In [112]:
import pandas as pd
import matplotlib.pyplot as plt
import seaborn as sns
from matplotlib import rcParams
import warnings

Reading Training File

In [113]:
train_data=pd.read_csv('../input/store-sales-time-series-forecasting/train.csv')
train_data.head()

Reading other supplementary file

In [114]:
stores=pd.read_csv('../input/store-sales-time-series-forecasting/stores.csv')
holidays=pd.read_csv('../input/store-sales-time-series-forecasting/holidays_events.csv')
oil=pd.read_csv('../input/store-sales-time-series-forecasting/oil.csv')
transactions = pd.read_csv('../input/store-sales-time-series-forecasting/transactions.csv')

In [115]:
train_data['date']=pd.to_datetime(train_data['date'])

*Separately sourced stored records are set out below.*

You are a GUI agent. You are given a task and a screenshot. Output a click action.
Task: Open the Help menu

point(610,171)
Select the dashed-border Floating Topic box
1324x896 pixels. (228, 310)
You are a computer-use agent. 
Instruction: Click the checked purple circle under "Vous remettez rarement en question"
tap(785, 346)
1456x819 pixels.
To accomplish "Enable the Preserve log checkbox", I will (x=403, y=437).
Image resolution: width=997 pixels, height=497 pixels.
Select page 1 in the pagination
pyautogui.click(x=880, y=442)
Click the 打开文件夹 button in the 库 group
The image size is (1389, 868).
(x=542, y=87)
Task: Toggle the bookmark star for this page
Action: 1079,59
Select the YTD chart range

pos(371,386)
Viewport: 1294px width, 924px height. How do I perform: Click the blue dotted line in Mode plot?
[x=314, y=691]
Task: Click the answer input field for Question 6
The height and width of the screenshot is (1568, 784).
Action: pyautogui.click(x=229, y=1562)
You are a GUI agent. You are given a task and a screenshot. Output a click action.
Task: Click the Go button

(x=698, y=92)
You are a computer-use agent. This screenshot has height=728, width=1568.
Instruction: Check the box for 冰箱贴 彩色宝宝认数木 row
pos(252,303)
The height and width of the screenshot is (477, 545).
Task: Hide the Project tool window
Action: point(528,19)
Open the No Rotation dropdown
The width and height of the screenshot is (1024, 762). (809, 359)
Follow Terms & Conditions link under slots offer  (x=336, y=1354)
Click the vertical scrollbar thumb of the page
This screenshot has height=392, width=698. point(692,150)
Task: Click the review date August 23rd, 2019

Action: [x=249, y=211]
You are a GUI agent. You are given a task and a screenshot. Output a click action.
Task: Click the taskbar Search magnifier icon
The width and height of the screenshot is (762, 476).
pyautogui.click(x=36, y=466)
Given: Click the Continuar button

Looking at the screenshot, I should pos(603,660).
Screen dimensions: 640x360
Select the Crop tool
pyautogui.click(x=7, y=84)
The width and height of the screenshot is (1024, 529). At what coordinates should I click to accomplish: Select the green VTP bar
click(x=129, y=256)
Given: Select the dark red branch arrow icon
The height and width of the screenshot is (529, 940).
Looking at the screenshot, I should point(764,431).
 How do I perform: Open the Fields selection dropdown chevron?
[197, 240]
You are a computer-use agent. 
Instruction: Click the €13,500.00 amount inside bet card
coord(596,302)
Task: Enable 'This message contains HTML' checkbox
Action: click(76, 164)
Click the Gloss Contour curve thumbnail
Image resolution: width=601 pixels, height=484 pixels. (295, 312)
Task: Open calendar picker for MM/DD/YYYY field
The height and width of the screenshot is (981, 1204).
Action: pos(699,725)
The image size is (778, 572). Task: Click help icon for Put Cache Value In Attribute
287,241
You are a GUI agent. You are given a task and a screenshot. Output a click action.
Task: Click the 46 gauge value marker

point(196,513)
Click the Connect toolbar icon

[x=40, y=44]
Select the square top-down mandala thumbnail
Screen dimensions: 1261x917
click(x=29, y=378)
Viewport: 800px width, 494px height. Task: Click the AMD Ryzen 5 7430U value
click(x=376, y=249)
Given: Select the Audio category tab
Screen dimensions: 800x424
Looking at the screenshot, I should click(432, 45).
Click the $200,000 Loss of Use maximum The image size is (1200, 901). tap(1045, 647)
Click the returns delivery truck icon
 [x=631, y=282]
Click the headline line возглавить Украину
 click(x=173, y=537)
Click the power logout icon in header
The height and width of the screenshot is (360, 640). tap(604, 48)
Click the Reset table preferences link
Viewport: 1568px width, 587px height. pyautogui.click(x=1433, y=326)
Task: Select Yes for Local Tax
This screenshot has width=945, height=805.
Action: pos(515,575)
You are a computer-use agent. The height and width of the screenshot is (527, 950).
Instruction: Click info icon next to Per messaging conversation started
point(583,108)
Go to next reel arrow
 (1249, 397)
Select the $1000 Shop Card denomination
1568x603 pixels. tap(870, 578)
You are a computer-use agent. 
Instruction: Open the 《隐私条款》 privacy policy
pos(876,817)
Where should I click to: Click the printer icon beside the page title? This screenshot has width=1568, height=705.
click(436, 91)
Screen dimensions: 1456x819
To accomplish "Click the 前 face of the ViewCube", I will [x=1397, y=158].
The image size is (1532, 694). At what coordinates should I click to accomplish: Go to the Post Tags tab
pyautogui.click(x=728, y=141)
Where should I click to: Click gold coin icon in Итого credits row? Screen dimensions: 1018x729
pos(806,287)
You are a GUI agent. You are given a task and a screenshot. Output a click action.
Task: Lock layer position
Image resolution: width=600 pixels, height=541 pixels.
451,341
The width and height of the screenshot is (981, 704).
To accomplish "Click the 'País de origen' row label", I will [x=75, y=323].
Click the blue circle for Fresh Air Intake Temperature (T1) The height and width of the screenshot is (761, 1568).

Merging store data with transaction table

In [116]:
store_data=pd.merge(train_data,stores,on='store_nbr',how='left')
store_data.head()

Average unit sales for each state

In [117]:
state_sales = store_data.groupby(['state'], as_index=False).sales.sum()
state_sales = state_sales.sort_values(by='sales',ascending=False)

In [118]:
state_sales.head()

In [119]:
sns.set(rc={'figure.figsize':(18,5)})
ax = sns.barplot(x="state", y="sales", data=state_sales)
plt.title('Total sales per state')
plt.xlabel('State')
plt.ylabel('Total Sales')
plt.xticks(rotation='60')
plt.show()

From the above data, we can infer that the city of Pichincho contributes for very amount of sales

City wise sales Analysis

In [120]:
city_sales = store_data.groupby(['city'],as_index=False)['sales'].sum()
city_sales=city_sales.sort_values(by='sales',ascending=False)

In [121]:
city_sales.head()

In [122]:
sns.set(rc={'figure.figsize':(18,5)})
ax = sns.barplot(x="city", y="sales", data=city_sales)
plt.title('Total sales per City')
plt.xlabel('City')
plt.ylabel('Total Sales')
plt.xticks(rotation='90')
plt.show()

In [123]:
store_data[store_data['city']=='Quito']

From the above chart, max of products are sold from store loacted at Quito

Sales per Store

In [124]:
#Total unit sales per store
store_sales=store_data.groupby(['store_nbr'],as_index=False)['sales'].sum()
store_sales = store_sales.sort_values(by='sales',ascending=False)

In [125]:
store_sales.head()

In [126]:
sns.set(rc={'figure.figsize':(18,5)})
ax = sns.barplot(x="store_nbr", y="sales", data=store_sales)
plt.title('Total sales per City')
plt.xlabel('Store Number')
plt.ylabel('Total Sales')
plt.xticks(rotation='90')
plt.show()

In [127]:
#Checking which state generates the highest sales
store_data[(store_data['store_nbr']>=44) & (store_data['store_nbr']<50)]

In [128]:
pichincha_data=store_data[store_data['state']=='Pichincha']
pichincha_data.shape

In [129]:
pichincha_data['store_nbr'].value_counts()

In [130]:
pichincha_data_percent=(len(pichincha_data)/len(train_data))*100
pichincha_data_percent

From above, high sales volume 35% of the data is from the state Pinchincha so dropping this state data

In [131]:
store_data=store_data[store_data['state']!='Pichincha']
store_data.shape

Sales per unit Family of products

In [132]:
family_sales=store_data.groupby(['family'],as_index=False)['sales'].sum()
family_sales=family_sales.sort_values(by='sales',ascending=False)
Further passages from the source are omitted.